Kutipan Dokumen:
********
Adapun apa yang kamu dapatkan dari shalatmu, maka semuanya adalah baik. Kamu dan saudara-saudaramu, kaum Muslimin mendapatkan manfaatnya. Bukankah kamu suka Allah Subhaanahu Wata’ala mengampuni dosa-dosa yang kamu lakukan? Rasulullah shallallahu ‘alaihi wasallam bersabda, “Maukah aku tunjukkan kepadamu apa yang dapat menghapus dosa-dosa dan meninggikan derajat?’ Mereka menjawab, ‘Tentu, wahai Rasulullah.’ Beliau bersabda, ‘Menyempurnakan wudhu dalam kondisi tidak suka, memperbanyak langkah menuju masjid-masjid, menunggu (datangnya waktu) shalat selepas (menunaikan) shalat. Itulah ribath!” (HR. Muslim)
Bila Allah Subhaanahu Wata’ala mengampuni dosamu, maka saudara-saudaramu, kaum Muslimin juga senang sebab mereka menyukai (kebaikan) untukmu sebagaimana menyukai (kebaikan) untuk diri mereka sendiri.
********
Data Tersedia:
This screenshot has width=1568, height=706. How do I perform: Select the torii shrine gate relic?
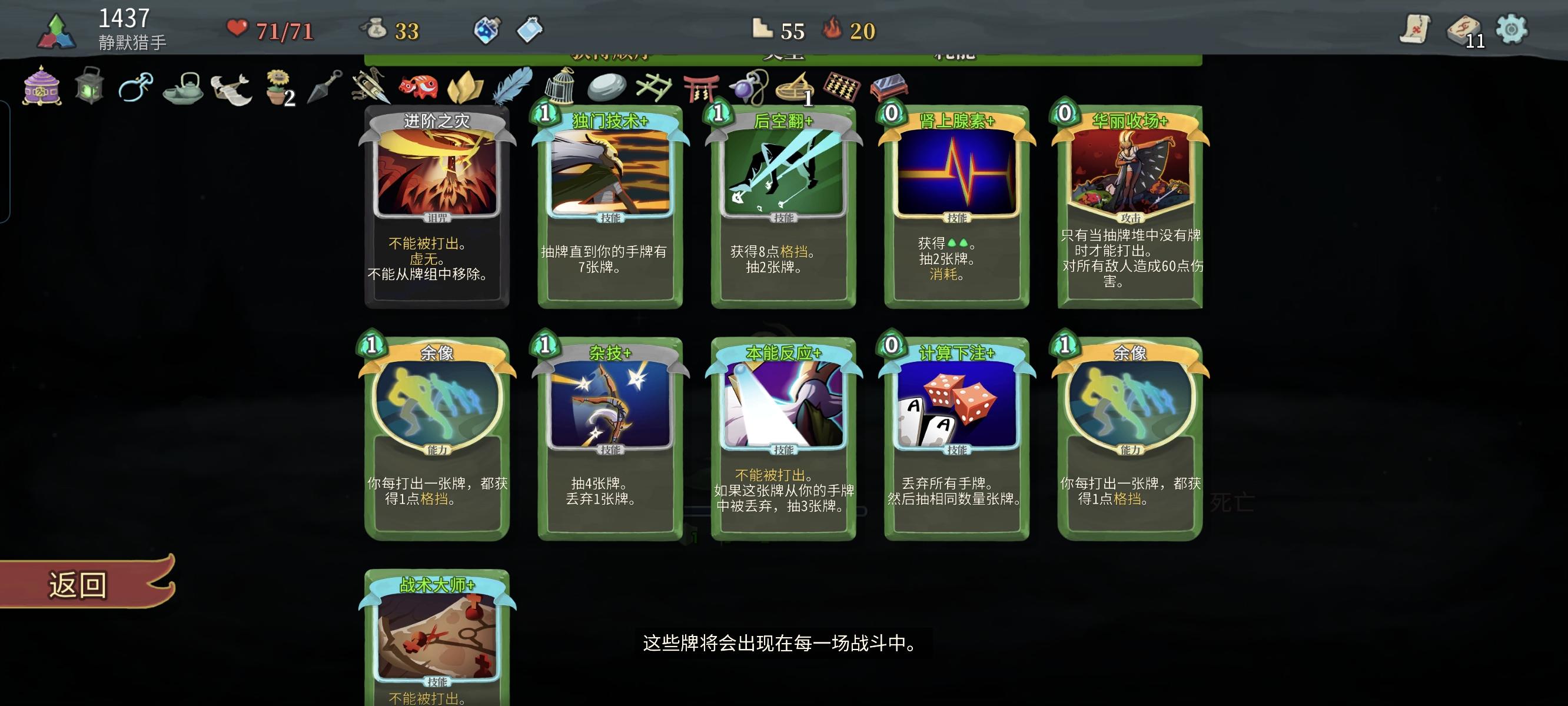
********
Permintaan Tugas 1: Menurut kutipan dokumen tentang keutamaan shalat, amalan apa saja yang disebut sebagai ribath?
Permintaan Tugas 2: Tuliskan lanjutan kutipan dokumen tentang keutamaan shalat, dimulai setelah kalimat terakhirnya.

Hasil Tugas 1: Menyempurnakan wudhu dalam kondisi tidak suka, memperbanyak langkah menuju masjid-masjid, dan menunggu datangnya waktu shalat selepas menunaikan shalat.

Hasil Tugas 2:
Sesungguhnya manfaat shalat jauh lebih agung daripada yang dapat dihitung oleh seseorang atau dicatat dengan pena. Karena ia adalah perintah Ilahi, dengannya kamu menyembah Allah Subhaanahu Wata’ala sebagai suatu ibadah.
Allah Subhaanahu Wata’ala berfirman,
قُلْ لِعِبَادِيَ الَّذِينَ آَمَنُوا يُقِيمُوا الصَّلَاةَ
“Katakanlah kepada hamba-hambaKu yang telah beriman, ‘Hendaklah mereka mendirikan shalat.” (Ibrahim : 31)
Sebagaimana Allah Subhaanahu Wata’ala juga menggabungkan semua kebaikan di dalam shalat dengan perkataan yang sangat menyentuh dan ungkapan yang sangat ringkas. Dia Subhaanahu Wata’ala berfirman,
إِنَّ الصَّلَاةَ تَنْهَى عَنِ الْفَحْشَاءِ وَالْمُنْكَرِ
“Sesungguhnya shalat dapat mencegah perbuatan keji dan mungkar.” (Al-‘Ankabut: 45)
Seseorang boleh menghitung-hitung keistimewaan shalat sekehendak hatinya dalam batasan ini, dan jika tidak mampu menghitungnya secara sempurna, maka paling tidak, menyebutkan sebagiannya.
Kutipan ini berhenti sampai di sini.